Extracted records Start Marker
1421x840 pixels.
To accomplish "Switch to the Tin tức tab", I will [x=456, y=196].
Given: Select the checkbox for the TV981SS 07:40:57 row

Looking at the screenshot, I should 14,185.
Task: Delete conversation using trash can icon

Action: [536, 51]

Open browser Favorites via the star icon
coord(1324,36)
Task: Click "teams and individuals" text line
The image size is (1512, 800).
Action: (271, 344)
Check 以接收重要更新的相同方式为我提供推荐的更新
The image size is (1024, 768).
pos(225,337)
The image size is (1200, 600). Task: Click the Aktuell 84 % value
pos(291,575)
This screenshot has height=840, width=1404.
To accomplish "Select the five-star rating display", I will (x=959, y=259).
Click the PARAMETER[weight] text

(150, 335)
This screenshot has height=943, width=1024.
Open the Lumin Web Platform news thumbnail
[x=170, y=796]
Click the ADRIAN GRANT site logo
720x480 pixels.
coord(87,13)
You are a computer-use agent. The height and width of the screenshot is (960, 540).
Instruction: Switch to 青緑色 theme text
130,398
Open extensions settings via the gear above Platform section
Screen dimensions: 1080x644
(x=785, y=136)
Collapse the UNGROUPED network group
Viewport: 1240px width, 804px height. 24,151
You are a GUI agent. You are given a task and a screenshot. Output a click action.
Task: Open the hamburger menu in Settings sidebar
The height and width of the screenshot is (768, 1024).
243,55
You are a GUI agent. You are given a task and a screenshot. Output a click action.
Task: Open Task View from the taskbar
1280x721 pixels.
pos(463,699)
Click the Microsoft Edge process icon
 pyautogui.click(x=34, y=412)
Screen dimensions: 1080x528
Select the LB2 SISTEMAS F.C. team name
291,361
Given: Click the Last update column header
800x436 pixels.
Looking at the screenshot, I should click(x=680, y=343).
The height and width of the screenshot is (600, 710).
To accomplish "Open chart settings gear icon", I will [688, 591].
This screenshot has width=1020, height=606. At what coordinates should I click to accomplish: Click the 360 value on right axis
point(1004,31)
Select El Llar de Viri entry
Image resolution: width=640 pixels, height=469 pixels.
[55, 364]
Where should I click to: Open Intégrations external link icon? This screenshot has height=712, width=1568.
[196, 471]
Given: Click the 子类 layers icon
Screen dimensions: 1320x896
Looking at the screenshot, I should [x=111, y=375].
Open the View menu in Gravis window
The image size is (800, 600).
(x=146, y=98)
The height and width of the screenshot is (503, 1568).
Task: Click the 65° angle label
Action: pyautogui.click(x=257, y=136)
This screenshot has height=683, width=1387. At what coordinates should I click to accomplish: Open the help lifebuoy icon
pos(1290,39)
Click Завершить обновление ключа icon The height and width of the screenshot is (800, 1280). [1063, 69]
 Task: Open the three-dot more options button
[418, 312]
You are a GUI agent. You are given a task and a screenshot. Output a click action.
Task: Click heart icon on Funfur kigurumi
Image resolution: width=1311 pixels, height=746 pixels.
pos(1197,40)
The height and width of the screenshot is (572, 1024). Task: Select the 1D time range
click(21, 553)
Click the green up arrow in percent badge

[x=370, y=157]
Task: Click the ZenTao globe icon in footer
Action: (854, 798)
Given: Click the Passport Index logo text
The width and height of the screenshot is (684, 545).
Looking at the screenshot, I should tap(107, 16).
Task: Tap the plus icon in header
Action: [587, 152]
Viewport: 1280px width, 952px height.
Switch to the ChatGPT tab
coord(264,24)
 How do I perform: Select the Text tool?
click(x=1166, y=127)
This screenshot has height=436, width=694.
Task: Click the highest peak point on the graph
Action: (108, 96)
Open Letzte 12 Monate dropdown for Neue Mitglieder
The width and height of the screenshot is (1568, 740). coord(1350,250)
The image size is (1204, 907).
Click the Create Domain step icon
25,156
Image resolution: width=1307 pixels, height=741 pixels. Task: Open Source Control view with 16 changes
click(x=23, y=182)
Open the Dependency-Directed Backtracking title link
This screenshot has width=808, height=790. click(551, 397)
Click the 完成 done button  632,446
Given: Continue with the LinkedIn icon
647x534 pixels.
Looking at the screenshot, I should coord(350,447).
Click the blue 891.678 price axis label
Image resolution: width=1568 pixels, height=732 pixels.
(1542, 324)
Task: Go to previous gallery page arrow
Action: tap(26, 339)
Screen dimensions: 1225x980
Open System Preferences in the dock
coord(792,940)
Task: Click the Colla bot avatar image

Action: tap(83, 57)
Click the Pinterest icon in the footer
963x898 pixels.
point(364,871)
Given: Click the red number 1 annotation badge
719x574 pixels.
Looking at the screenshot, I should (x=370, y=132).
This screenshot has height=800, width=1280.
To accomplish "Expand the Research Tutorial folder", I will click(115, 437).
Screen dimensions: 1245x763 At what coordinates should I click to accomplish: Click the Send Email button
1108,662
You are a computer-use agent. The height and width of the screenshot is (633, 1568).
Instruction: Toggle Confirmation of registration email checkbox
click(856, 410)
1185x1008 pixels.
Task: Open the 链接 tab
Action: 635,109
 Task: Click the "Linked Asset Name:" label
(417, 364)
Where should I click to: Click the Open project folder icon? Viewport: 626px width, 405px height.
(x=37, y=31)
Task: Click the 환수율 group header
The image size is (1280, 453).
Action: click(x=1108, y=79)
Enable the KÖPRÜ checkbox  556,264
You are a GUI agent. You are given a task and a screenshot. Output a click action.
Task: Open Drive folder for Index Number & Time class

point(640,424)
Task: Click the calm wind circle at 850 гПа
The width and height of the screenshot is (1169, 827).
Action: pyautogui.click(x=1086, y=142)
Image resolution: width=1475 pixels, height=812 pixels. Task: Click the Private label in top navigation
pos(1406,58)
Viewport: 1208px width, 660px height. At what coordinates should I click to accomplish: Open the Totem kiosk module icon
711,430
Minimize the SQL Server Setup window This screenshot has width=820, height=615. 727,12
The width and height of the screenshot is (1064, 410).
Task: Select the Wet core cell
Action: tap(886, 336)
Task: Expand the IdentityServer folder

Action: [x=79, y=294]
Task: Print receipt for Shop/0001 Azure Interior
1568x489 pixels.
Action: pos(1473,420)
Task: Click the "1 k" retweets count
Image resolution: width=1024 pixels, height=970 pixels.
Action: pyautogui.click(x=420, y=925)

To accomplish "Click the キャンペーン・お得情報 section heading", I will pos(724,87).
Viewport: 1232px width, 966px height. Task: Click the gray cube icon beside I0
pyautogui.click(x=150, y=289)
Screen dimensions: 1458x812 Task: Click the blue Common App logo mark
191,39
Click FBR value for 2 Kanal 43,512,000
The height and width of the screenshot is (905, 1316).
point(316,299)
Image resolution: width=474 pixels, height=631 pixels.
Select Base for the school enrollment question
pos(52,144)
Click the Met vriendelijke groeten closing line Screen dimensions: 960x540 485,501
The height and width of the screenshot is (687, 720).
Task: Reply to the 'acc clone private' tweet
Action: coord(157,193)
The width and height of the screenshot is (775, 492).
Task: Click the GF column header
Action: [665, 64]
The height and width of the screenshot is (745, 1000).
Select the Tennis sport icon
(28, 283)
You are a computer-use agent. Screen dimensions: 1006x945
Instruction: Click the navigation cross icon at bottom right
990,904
Extracted records End Marker
What is the number of lines in the records that hold the word "computer"? Answer with that number by itself.

◆ Answer box
3